Realistically Migrating Rebol to "UTF8 Everywhere"


#1

History of Rebol Unicode

Rebol2 lacked unicode support, and one of the agenda items for Rebol3 was to support unicode. This was an era that predated emoji--where codepoints that would take up more than two bytes were rare. And as a cross-platform program that had to run on Windows (where Unicode support meant UCS-2 or UTF-16 or whatever people think Windows supports), the lowest denominator of 16-bit characters probably seemed fine to Carl.

The byte-sized string standard of Rebol2 had no particular prescription of what the bytes meant. As in the DOS days, the low 127 characters were assumed to be ASCII, with 128-255 being whatever was relevant in your country--or box drawing characters--or what-not. R3-Alpha adapted this by having two string formats:

  • byte-sized strings where basically the bytes encoded the first 255 codepoints of Unicode, which are ASCII plus the Latin-1 supplement

  • wide strings where the codepoints can be 0-65535, in an interpretation basically as UCS-2

Which kind of string you have was simply detected by looking at the element width of the series the TEXT! cell points at. If the series node says its elements are size 1, you have a byte-size string. If the series node says its elements are size 2, then it's a wide string.

Hence byte-size strings aren't UTF-8 encoded. You might have to re-encode a byte-size string to get UTF-8, if it contains any characters in the 128-255 range. (Clearly all wide strings must be re-encoded to get UTF-8.)

Inserting a character into a byte-sized string must thusly look at the width of the string and the codepoint, and potentially perform a "widening". The same goes for inserting any string into another--depending on how "optimal" one is trying to be, not all insertions of wide strings into byte-size strings need cause an expansion, only those which are inserting a substring that actually contains codepoints over 255.

On the subject of "trying to be optimal", there's a question of removing substrings. Once a wide string has removals, you could scan the remaining codepoints to decide if it could be compacted back to a byte-sized string again. But as it happens the code doesn't try to do this--once a string is widened, it stays wide.

Then there is an additional problem: codepoint use above 65535 has actually become commonplace, with emojis.

Is there a better way?

The kneejerk reaction to solve the lack of support for high codepoints might be to continue the widening process. That would mean 1, 2, and 4 byte string variants, with progressive widening as the need arises...and presumably little-if-any thinning. This is what Python did, and also what Red does (or at least was the plan):

Red's Plan For Unicode Support (2012)

- **Raw data**:
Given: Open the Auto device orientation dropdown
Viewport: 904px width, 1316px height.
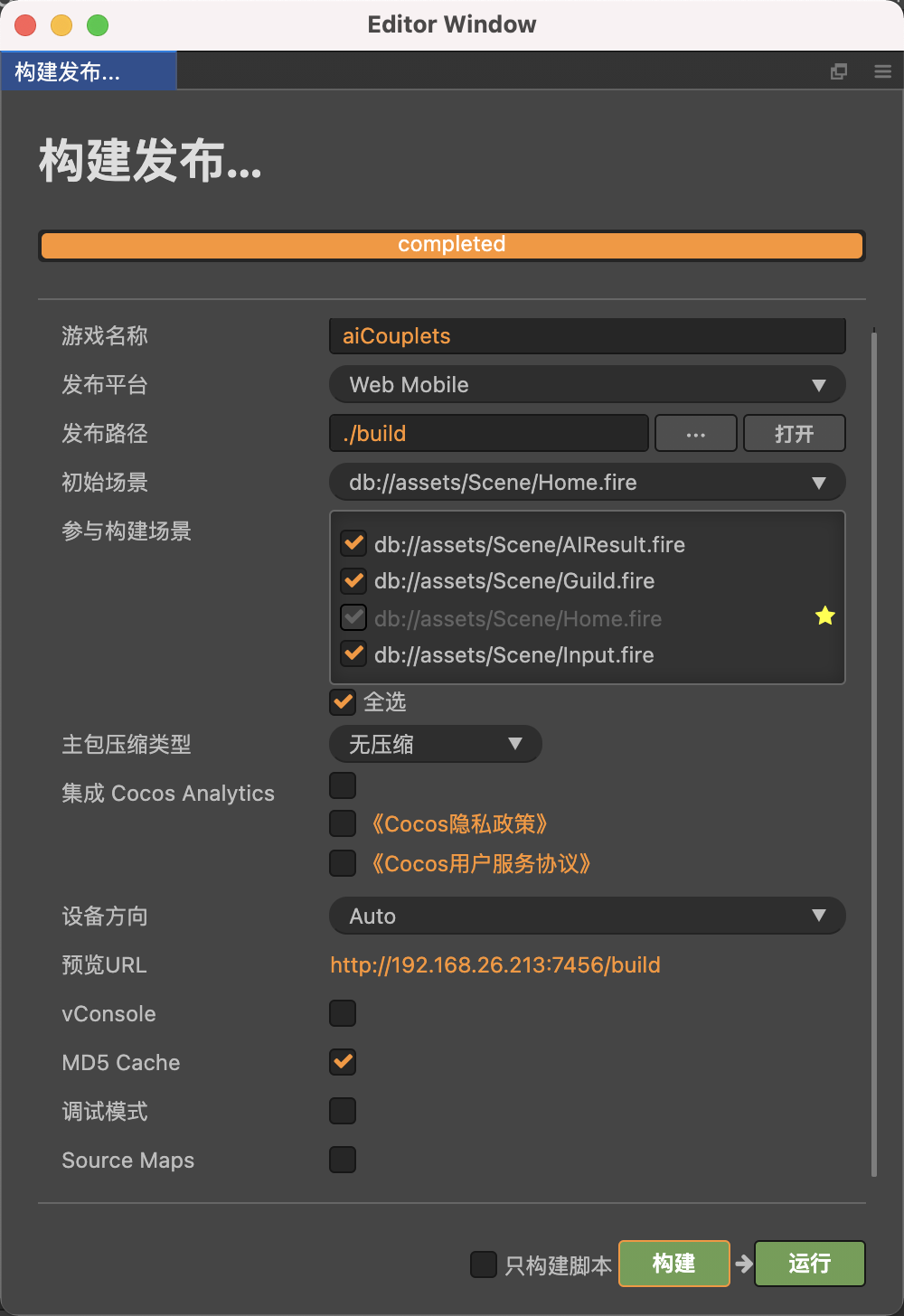Looking at the screenshot, I should [x=587, y=916].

- **Short exercise**:
Continue the post on migrating Rebol to UTF-8 everywhere from the point where it stops. The data plays no part in what follows.

- **Answer for this exercise**:
However, I've felt uneasy about going down this road. If Rebol's goal is to eliminate unnecessary complexity and get real leverage, and UTF-8 support is a given anyway, what if UTF-8 were the only representation used?

I was leaning that way despite some technical hurdles. Then I was further emboldened by the UTF-8 Everywhere Manifesto, which articulated good arguments for why what I'd been feeling wasn't crazy. It's a good read, for anyone who hasn't read it:

The UTF-8 Everywhere Manifesto

If Rebol switched to using UTF-8 as the sole internal representation for strings, there would be tremendous advantages:

  • It would (obviously) give the missing support for high codepoints--which has been a sticking point for @IngoHohmann and others.

  • Storage would stay efficient because there'd be no "widening" of strings to undo.

  • PARSE could reuse the UTF-8 based scanner on any strings, so parse "<< 1020 {Vidlice je úžasné} >>" [thru "<<" set i integer! set s string! thru ">>"] could expose the scanner .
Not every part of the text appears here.